On the left wall, we have depicted a desert landscape illustrating the setting of Shiprock, New Mexico, where we have family connections. This landscape responds to the land and non-human world by showing the hummingbird, yucca, and cacti plant life, reinventing the context of 'reservation' that speaks to the humanity and empowerment of the land and animals.

The right wall features a lighthearted image of a rez dog mother and her puppies. This aims to bring the seemingly ordinary or commonplace narratives like rez dogs having dinner, into the forefront. In the bathroom area, we have rendered mixed mediums together to include motifs of sheep and horny toads which have special roles in our cultural stories. These images are our realities as contemporary Native youth and show our world. In our art, we hope to uplift joy and spark imagination for the viewers.

About the Edd Sisters:The Edd sisters are Diné artists who live Dibe' Ntsaa' and annually participate in the Santa Fe Indian Market.

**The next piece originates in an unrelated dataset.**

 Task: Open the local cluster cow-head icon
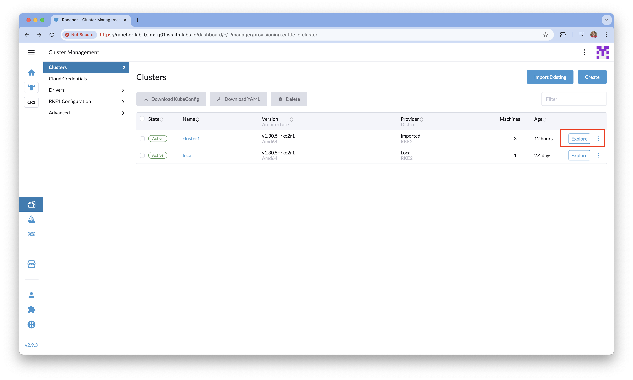31,88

Ruthie: In her work, Ruthie incorporates dialogues of environmental justice, food justice, and decolonization to re-frame how visual and literary art interacts together as forms of resistance. Transnational and global awareness of indigeneity is her primary source of inspiration. She is a student at Fort Lewis college, studying Native American and Indigenous studies.

Sierra is a Navajo poet, filmmaker, and artist. Her artwork has been featured in Native Re-Appropriations Exhibit Opening at the Center for the study of Race and Ethnicity in America at Brown University (2015-16). Her poetry work has also been included in the AsUs online journal as well The Round, a college literary publication.

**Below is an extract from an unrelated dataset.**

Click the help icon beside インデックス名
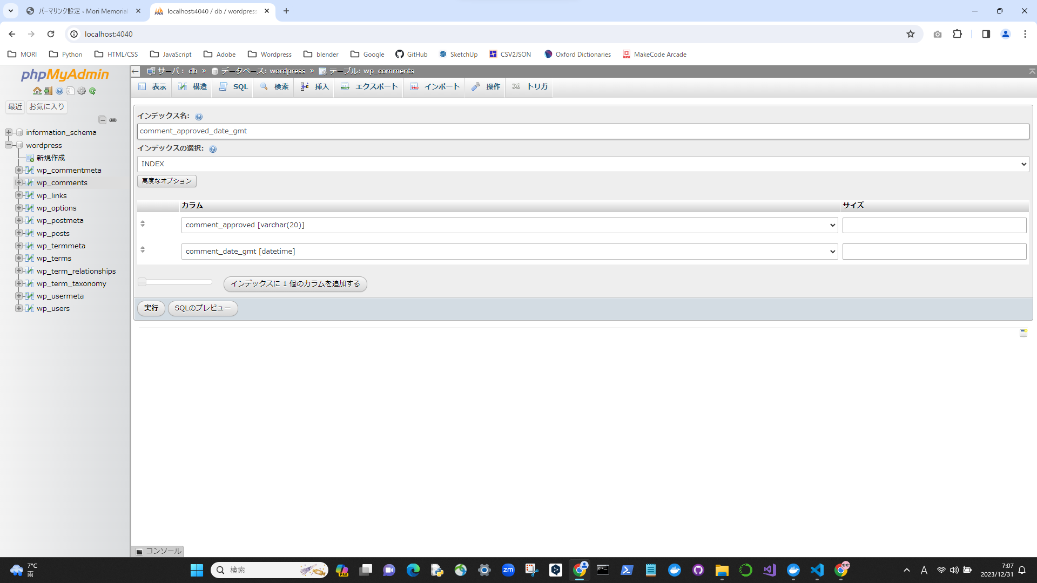This screenshot has width=1037, height=583. (199, 117)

Chamisa: In addition to her interest in filmmaking, Chamisa is a Diné artist who draws upon her identity as a Navajo woman in contemporary society. Her inspirations are Japanese graphic art styles, and the intersections of urban life as a Native person, and cultural significance of land.

Santana: Santana writes poetry, and creates paintings using her lived experiences as a platform for conveying the influences of social issues confronting Native American youth today. Some of her art references the work done by Frida Kahlo, combining conversation of the body, mind and gender.